Saddam Hussein did not seem to understand why President Bush would not negotiate about Kuwait: that today national boundaries are sacred: nor did we, in the West, seem to understand why (as a matter of principle) Saddam Hussein wished to negotiate.

Saddam Hussein did not understand that, unlike in past history, in today's world, especially since the demise of the power of the Soviet Union, he would have the whole world against him if he trespassed across a national boundary.  Had he been an Ottoman ruler, he would have had a few states against him, but not everybody: he would have had a sporting chance.  In 1991, he thought himself a giant when, faced with the whole world, he was in fact a dwarf.

Not only had Saddam Hussein lost touch with reality in historical terms, he also did not know or understand how the other half of the world lived (the more important it is that we understand how the other half lives):

Oh, East is East, and West is West,
and never the twain shall meet,
Till Earth and Sky stand presently
at God's great Judgment Seat.

(Kipling: The Ballad of East and West)

In England, you cannot even bargain about the price of an apple in a supermarket.  You have to pay the price that is printed on the ticket.

Much to the naive amazement of the West, Saddam Hussein wanted to negotiate about a national territory.  And much to the consternation of Saddam Hussein, the West would not give an inch.  Rightly (from the technical angle of negotiating), Saddam Hussein tried one ploy after another to get negotiations going, like Nixon he persisted to the bitter end, true to character, the character of a man who knows from (limited) experience and his knowledge of history that 'everything is negotiable' and that in negotiations you have to persist.  In the history of empires, indeed, countries can change hands like goods in a supermarket and the price is negotiable.

How difficult this is to understand for either side is shown in the following incident which happened a few years ago in an American Supermarket in Texarkana, which straddles the border between Texas and Arkansas.

'Gilbert Summers knows all about the fragility of fixed prices.  He runs a store in Texarkana, Texas, and has done so for 20 years.  He never had any trouble with his prices until 1979.  Up to then housewives and their families loaded up the carts in his store with their weekly shopping, waited quietly while the clerks at the checkouts totalled the price tags, and then paid with cash, cheques or credit cards.

If there were any 'rows' they were over delays while a price was checked because the tag had come off, or if the clerk suspected it had been 'accidentally' changed, or a drunk had wandered in and wouldn't go home, or a couple were fighting over an incident at last night's party.

Most of the time the only noise was that of the cash registers, the piped music wafting overhead, and kids screaming as they larked about.
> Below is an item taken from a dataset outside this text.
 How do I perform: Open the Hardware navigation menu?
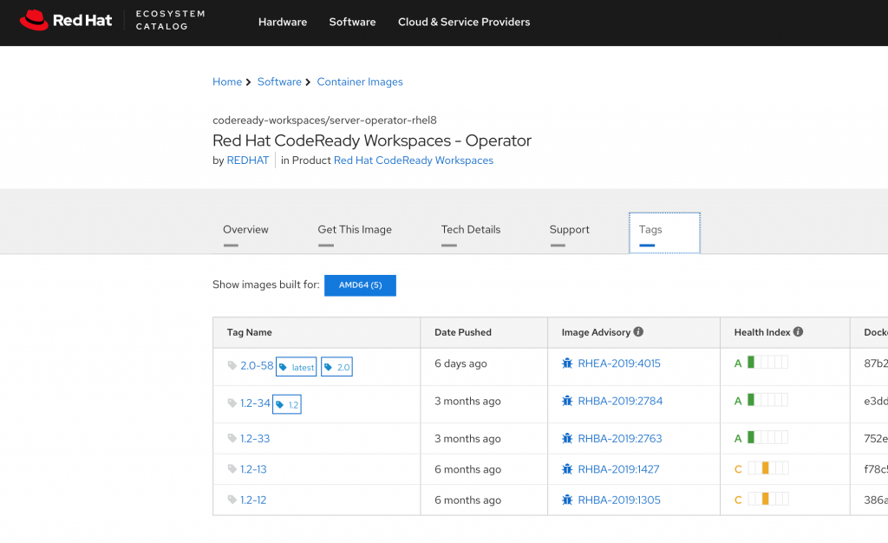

Nobody, but nobody, ever asked to see Gilbert Summers about a price tag.

That was until Hang Ha Dong and family moved into the neighbourhood. They are Vietnamese refugees - the survivors of a particularly harrowing boat voyage from Saigon to Thailand.  Hang Ha Dong brought with him his entire family - all twelve of them, including his wife's sister and her aged mother.

He also brought with him the habits of a lifetime - one of which is a total incomprehension of the phenomenon of fixed prices.  The first time the Hang family (en masse) visited Gilbert Summer's store was nearly their last.

Dutifully they loaded up their carts with their requirements, as they had seen the soldiers do in the PX on the US Army base where Hang and Mrs Hang had worked as cleaners for several years.  They hadn't shopped in the PX themselves - they preferred the local market - but they had been in it a few times, marvelling at its stocks.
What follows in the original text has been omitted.